Aluminium enters 2017 on the back foot. Its advance in price last year lagged the other main industrial metals and the promise of more supply from China suggests even those modest gains may be vulnerable.
The world’s biggest producer is firing up new plants and restarting idled capacity to take advantage of an 18% increase through November that lifted prices of the lightweight metal from near six-year lows. That gain has been chipped away over the last month as the market digests the prospect of a wall of supply that could see production growth more than double, even as China’s economic growth flattens.
Aluminium on the London Metal Exchange (LME) ended 2016 with a 12% gain, while top performer zinc rose 60%. On the Shanghai Futures Exchange, aluminium was 18% higher, about half the increase through November. The metal in London was unchanged in Asian trade on Tuesday, while falling 1.1% in Shanghai.
China’s capacity increases will come from both big and small players, including the two largest producers, China Hongqiao Group and Aluminium Corp of China, or Chalco, according to SMM’s Liu. China Hongqiao declined to comment and Chalco didn’t immediately respond to a request for comment. 
Unlike metals such as zinc and nickel, which have been energised by shortages and the prospect of mine shutdowns, aluminium supply is facing no such headwinds. The risk is that China’s smelters, which account for more than half the world’s output, will repeat the experience of its steel industry: saddled by overcapacity, mills exported their surplus onto world markets, spurring trade tensions that forced the issue onto the Group of 20’s agenda last year.
“There’s huge pressure from the supply side,” according to Liu Xiaolei, an analyst with researcher SMM Information & Technology Co, in Shanghai. Liu forecasts that the Chinese market will swing to a surplus this year. 
Liu expects a surplus of 1mn metric tonnes in 2017, from a deficit last year of 650,000 tonnes. China boosted production to a record high in November, and in December the nation’s top metals industry group warned that prices could slump as domestic supply rises.
China’s output may rise 8.8% to 34.7mn tonnes in 2017 after an estimated 3.6% gain last year, according to Wan Ling, a chief analyst at consultant CRU Group in Beijing. That kind of increase would account for about 70% of global growth and will spur exports, creating a “slight surplus” on the world market after a deficit in 2016, she said. Wan forecast prices in London will average $1,560 in 2017, from $1,693 at the end of last year.
SMM’s Liu expects even more aggressive growth, with Chinese output surging 13% to 36mn tonnes after new capacity additions of 4mn tonnes, versus 3mn tonnes in 2016.

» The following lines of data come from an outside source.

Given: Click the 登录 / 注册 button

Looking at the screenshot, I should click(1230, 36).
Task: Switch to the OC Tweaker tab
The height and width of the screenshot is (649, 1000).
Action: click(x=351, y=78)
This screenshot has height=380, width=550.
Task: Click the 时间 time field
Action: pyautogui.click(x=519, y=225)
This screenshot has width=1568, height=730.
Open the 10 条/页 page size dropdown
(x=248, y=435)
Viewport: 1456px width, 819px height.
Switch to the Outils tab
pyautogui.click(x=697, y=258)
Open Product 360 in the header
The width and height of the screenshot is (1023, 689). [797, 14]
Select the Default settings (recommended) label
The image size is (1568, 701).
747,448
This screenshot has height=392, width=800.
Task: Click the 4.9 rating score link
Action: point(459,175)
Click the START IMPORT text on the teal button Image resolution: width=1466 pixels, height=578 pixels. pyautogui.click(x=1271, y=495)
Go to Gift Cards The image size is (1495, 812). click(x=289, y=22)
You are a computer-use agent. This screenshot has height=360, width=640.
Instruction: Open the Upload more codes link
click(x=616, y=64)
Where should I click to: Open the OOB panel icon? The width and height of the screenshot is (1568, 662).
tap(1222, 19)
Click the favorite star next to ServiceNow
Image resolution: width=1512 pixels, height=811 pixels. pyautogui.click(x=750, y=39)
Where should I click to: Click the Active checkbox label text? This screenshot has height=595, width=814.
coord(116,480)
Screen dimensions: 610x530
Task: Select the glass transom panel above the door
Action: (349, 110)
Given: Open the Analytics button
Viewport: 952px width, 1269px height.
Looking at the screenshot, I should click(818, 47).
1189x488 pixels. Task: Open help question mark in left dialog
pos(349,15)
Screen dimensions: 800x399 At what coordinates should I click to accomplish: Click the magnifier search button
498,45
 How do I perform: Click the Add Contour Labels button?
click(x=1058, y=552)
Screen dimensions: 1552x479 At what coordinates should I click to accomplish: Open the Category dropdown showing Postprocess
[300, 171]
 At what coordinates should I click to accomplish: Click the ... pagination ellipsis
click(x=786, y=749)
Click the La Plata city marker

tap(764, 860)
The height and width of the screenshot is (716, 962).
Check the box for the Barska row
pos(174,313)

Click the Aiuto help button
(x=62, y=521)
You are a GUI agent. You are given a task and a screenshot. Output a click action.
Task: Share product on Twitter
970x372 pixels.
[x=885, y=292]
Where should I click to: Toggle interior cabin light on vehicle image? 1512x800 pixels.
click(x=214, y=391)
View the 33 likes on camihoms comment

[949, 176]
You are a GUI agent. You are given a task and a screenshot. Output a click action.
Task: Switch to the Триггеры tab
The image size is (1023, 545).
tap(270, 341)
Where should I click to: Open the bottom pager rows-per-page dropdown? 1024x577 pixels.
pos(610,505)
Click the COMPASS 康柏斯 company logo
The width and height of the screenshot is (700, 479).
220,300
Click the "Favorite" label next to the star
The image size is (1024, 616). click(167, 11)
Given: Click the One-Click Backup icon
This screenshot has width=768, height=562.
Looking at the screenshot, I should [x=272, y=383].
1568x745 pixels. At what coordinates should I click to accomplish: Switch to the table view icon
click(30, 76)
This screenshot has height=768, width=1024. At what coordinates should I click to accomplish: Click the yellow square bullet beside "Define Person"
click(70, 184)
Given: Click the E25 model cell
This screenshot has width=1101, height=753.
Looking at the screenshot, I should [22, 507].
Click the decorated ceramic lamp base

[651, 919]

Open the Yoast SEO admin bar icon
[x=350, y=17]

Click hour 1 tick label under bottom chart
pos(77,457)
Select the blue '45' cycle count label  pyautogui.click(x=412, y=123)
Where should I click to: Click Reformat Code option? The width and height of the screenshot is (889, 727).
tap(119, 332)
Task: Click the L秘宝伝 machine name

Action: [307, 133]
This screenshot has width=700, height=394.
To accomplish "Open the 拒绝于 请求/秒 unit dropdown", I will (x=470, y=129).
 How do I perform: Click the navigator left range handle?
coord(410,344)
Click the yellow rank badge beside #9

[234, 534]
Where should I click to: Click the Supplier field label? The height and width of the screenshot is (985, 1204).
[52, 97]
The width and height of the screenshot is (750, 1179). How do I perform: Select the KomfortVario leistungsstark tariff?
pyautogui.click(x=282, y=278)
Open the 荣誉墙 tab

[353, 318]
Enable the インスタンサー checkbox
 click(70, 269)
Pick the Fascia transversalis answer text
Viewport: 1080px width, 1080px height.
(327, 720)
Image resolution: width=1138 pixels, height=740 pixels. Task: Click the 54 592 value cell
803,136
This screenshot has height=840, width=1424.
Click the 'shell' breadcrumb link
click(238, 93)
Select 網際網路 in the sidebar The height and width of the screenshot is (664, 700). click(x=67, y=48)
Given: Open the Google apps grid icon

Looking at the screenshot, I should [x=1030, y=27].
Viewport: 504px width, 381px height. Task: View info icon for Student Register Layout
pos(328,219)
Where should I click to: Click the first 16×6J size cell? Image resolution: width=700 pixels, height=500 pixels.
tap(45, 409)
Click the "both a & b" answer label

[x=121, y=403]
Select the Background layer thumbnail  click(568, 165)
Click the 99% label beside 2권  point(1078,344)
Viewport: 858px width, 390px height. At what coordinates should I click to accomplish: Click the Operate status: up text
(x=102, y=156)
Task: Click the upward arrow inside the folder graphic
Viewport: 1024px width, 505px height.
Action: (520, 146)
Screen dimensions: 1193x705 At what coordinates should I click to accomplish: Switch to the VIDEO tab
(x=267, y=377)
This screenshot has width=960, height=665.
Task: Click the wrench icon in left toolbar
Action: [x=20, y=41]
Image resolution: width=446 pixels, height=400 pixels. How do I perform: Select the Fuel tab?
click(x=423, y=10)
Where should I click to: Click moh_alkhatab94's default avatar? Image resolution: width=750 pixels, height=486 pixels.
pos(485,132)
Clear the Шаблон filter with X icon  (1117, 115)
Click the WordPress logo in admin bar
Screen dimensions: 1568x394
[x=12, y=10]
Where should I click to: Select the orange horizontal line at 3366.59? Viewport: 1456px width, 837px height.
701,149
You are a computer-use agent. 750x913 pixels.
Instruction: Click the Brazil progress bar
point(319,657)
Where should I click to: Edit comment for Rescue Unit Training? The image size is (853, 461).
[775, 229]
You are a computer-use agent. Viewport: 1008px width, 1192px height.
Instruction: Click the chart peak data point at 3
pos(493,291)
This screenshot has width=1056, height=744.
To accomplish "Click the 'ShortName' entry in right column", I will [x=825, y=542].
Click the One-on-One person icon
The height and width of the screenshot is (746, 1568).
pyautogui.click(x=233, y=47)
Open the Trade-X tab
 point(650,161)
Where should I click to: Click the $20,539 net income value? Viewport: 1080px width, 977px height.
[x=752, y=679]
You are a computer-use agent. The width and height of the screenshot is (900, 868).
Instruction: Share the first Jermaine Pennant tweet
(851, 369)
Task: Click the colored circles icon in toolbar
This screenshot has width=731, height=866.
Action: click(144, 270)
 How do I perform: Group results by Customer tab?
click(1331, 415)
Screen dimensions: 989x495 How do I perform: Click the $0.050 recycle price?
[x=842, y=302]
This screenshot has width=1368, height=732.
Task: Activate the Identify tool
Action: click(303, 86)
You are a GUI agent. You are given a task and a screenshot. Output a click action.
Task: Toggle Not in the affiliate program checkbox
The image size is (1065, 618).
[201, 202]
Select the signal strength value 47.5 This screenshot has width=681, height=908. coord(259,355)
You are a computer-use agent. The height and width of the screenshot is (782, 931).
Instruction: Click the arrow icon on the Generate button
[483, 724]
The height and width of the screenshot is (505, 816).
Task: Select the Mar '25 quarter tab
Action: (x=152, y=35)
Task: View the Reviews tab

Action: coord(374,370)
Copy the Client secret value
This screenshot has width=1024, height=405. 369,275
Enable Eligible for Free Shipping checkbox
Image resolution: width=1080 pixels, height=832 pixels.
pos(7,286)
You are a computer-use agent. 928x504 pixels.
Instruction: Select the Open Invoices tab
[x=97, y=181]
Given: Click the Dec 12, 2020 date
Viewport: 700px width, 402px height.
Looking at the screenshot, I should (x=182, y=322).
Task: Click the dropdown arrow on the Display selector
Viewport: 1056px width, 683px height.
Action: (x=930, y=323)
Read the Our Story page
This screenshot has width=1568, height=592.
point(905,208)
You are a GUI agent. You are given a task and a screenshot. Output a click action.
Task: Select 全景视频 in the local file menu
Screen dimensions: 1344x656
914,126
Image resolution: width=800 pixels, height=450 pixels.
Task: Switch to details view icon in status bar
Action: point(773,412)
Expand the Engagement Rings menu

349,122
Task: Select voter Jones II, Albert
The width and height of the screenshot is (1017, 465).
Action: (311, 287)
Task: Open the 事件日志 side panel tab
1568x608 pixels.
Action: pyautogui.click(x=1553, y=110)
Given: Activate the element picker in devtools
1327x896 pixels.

Liu sees aluminium product exports rising to a record 4.3mn tonnes from about 4mn tonnes in 2016. Aluminium in Shanghai fell to its cheapest in over a year relative to London in December as the yuan sank to an eight-year low. While agreeing that Chinese production will exacerbate oversupply, Helen Lau, an analyst at Argonaut Securities in Hong Kong, said outbound shipments could actually fall in 2017 as Donald Trump’s election in the US cements the kind of protectionist policies that have been applied to steel.
“Global protectionism still exists as does anti-globalisation,” said Lau. “That’s also clear from Donald Trump’s rhetoric, though he is yet to start making policies.” A US trade body has already sent a memo to the president-elect’s transition team asking that it make “unfair trade practices” by Chinese aluminium producers a top priority.